PersistentVolume & PersistentVolumeClaim

Transcript:

The next topic to cover is how we can store data such that it will persist across container restarts. Containers are great by themselves. They represent this ephemeral file system that every time we create a new container, we're going to get a fresh new system. If we want data to persist across those restarts, we need to store those data in what is known as a persistent volume.

There are many different implementations of persistent volumes. When you think of cloud providers, these are often going to be the block storage devices that they offer. In Amazon, it would be EBS. In GCP, it's going to be a Compute Engine persistent disk.

You can also use things like network file shares as a persistent volume. But essentially, the persistent volume and persistent volume claims are Kubernetes' interface for creating, managing, and consuming storage that is going to outlive any particular pod.

One of the most important attributes of the storage are the access modes. One of the most common ones that you'll see are read-write-once. That is saying that you can mount this storage device with a single pod in a read-write mode. If it's already mounted to a pod and you try to mount it from another, that second one would fail.

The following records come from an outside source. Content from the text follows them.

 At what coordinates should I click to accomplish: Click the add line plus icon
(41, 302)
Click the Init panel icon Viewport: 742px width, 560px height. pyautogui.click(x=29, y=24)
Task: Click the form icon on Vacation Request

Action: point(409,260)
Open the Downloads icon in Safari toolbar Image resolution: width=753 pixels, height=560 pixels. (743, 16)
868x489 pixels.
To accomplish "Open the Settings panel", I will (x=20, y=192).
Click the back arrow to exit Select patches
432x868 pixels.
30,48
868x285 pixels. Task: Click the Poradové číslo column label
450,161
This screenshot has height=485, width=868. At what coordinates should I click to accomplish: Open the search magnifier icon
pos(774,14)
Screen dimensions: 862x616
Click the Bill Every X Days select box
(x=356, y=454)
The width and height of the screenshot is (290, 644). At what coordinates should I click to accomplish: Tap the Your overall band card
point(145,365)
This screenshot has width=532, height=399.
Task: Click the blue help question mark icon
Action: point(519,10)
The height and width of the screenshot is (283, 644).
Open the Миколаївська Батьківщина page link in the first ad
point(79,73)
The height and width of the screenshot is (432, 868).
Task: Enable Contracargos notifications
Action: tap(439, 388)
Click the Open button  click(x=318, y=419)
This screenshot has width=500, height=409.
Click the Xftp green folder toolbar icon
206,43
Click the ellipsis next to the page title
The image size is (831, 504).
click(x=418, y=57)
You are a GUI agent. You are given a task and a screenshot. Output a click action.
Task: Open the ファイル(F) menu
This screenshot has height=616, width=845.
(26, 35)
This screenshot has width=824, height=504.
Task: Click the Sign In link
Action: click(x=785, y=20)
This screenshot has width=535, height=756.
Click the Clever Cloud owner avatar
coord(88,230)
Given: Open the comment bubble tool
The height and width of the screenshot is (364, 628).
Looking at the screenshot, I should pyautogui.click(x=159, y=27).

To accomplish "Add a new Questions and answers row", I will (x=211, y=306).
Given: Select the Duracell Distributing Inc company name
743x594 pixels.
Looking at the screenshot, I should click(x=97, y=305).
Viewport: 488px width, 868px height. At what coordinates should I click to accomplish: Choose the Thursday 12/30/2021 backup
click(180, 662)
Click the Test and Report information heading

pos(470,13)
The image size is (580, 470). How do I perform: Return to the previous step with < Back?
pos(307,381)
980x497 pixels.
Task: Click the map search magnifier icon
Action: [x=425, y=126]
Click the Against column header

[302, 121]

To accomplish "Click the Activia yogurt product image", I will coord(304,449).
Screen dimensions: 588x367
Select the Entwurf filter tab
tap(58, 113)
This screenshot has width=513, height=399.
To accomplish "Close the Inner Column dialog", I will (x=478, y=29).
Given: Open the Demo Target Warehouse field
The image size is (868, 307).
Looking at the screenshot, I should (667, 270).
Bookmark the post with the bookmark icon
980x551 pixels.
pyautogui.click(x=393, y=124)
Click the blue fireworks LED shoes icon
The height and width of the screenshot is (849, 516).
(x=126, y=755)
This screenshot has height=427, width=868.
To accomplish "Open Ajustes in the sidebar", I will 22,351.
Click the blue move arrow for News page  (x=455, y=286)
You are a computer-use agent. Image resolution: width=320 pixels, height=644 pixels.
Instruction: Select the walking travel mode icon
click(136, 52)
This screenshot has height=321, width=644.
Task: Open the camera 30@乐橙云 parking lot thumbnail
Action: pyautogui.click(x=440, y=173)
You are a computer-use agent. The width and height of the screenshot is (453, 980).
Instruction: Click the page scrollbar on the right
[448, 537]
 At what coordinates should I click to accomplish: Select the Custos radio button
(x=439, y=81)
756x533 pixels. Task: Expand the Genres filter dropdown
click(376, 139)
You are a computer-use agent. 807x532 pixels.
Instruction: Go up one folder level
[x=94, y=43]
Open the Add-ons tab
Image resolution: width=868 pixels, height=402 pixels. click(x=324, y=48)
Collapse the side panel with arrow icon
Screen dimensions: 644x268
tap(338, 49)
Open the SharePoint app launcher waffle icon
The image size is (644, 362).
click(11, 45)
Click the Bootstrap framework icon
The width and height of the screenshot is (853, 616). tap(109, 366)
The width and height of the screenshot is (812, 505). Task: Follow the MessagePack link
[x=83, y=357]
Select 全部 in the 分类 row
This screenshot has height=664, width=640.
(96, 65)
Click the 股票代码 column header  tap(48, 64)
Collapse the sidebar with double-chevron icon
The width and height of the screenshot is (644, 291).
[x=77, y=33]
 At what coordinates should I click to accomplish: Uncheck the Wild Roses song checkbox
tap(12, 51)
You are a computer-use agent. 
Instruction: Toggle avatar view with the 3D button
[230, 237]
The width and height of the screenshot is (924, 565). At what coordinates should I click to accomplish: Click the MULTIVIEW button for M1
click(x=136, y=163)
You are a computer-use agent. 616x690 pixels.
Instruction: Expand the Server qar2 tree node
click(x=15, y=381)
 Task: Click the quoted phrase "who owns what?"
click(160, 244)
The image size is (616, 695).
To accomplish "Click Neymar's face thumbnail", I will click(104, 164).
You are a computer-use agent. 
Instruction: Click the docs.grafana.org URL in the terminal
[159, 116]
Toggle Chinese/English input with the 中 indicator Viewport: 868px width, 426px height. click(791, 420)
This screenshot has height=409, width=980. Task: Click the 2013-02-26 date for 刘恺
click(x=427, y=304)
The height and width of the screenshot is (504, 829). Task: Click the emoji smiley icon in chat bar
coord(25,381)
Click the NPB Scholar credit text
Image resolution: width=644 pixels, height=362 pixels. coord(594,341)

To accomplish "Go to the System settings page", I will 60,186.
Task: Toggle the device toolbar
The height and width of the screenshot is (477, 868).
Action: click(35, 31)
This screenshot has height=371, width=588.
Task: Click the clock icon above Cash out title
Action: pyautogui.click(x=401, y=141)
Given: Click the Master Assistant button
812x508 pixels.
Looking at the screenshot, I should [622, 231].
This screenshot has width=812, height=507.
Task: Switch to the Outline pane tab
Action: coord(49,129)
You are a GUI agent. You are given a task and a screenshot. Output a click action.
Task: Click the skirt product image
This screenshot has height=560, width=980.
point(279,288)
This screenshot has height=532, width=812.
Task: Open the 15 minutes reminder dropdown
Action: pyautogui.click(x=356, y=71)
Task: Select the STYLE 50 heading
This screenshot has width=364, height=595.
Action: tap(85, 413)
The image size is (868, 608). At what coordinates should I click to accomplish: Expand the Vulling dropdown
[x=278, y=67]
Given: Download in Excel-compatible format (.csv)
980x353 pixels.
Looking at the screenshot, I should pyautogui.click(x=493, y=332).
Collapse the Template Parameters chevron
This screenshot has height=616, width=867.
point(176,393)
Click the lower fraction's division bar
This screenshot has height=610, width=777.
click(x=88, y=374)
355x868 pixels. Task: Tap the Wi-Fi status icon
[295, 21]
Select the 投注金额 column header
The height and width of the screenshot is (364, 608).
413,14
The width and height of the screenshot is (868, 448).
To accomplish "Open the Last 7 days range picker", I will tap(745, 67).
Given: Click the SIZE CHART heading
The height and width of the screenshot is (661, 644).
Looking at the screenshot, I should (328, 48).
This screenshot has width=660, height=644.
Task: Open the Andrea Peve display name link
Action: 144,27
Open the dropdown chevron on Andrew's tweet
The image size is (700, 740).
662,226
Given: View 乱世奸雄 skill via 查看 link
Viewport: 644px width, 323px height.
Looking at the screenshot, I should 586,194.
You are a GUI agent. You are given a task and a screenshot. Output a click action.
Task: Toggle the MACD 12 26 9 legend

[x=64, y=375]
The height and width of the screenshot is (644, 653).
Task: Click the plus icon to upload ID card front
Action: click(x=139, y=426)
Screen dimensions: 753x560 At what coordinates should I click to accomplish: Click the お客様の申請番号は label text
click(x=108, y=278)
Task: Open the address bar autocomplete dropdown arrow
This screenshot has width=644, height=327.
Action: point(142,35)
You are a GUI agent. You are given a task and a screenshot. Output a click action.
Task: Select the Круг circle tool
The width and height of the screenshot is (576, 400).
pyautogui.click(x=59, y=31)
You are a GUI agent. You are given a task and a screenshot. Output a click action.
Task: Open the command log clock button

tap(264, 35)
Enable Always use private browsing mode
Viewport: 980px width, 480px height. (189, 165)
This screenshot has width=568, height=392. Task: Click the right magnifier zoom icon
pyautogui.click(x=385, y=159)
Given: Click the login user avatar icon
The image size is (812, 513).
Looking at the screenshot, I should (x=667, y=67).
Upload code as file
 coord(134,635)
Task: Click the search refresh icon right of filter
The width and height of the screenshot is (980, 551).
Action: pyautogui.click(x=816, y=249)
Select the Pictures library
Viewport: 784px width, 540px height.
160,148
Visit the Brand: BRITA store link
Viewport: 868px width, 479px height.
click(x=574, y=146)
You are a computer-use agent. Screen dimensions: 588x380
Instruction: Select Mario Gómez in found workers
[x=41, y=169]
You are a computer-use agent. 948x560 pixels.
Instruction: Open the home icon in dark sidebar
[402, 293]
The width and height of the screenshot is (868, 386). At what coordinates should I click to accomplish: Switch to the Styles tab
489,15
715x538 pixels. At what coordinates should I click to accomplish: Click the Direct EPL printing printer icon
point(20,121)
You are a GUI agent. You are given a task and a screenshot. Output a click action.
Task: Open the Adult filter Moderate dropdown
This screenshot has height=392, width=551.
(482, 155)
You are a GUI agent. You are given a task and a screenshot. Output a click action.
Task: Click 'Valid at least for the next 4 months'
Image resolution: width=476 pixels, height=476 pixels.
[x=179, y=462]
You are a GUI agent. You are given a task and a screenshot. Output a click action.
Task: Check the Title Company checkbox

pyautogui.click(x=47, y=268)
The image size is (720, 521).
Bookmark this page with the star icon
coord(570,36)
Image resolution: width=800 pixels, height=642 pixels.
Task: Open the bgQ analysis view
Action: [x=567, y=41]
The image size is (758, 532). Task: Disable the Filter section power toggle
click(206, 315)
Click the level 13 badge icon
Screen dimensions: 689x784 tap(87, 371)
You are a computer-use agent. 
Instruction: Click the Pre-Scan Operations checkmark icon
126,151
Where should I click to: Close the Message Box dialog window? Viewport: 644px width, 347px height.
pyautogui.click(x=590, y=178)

This is how most of those block storage devices are going to behave.

There's a little nuance here in that read-write-once actually allows multiple pods to mount it in a read-write fashion if they are on the same node, because it's associated with the node the container is running on. And so there's a new version of this that is read-write-once-pod, which actually limits it to a single pod, regardless of whether or not the other pods are on the same node.

There's also read-only-many, and this allows multiple pods to mount it, but only in a read-only fashion. You would use this if you needed multiple pods to pull data from a single source, but the underlying storage didn't have a way to de-conflict multiple writes at the same time.

And then read-write-many allows multiple pods across multiple nodes to mount this volume and read and write to it simultaneously. These underlying implementations need to support handling those multiple writes in a consistent fashion.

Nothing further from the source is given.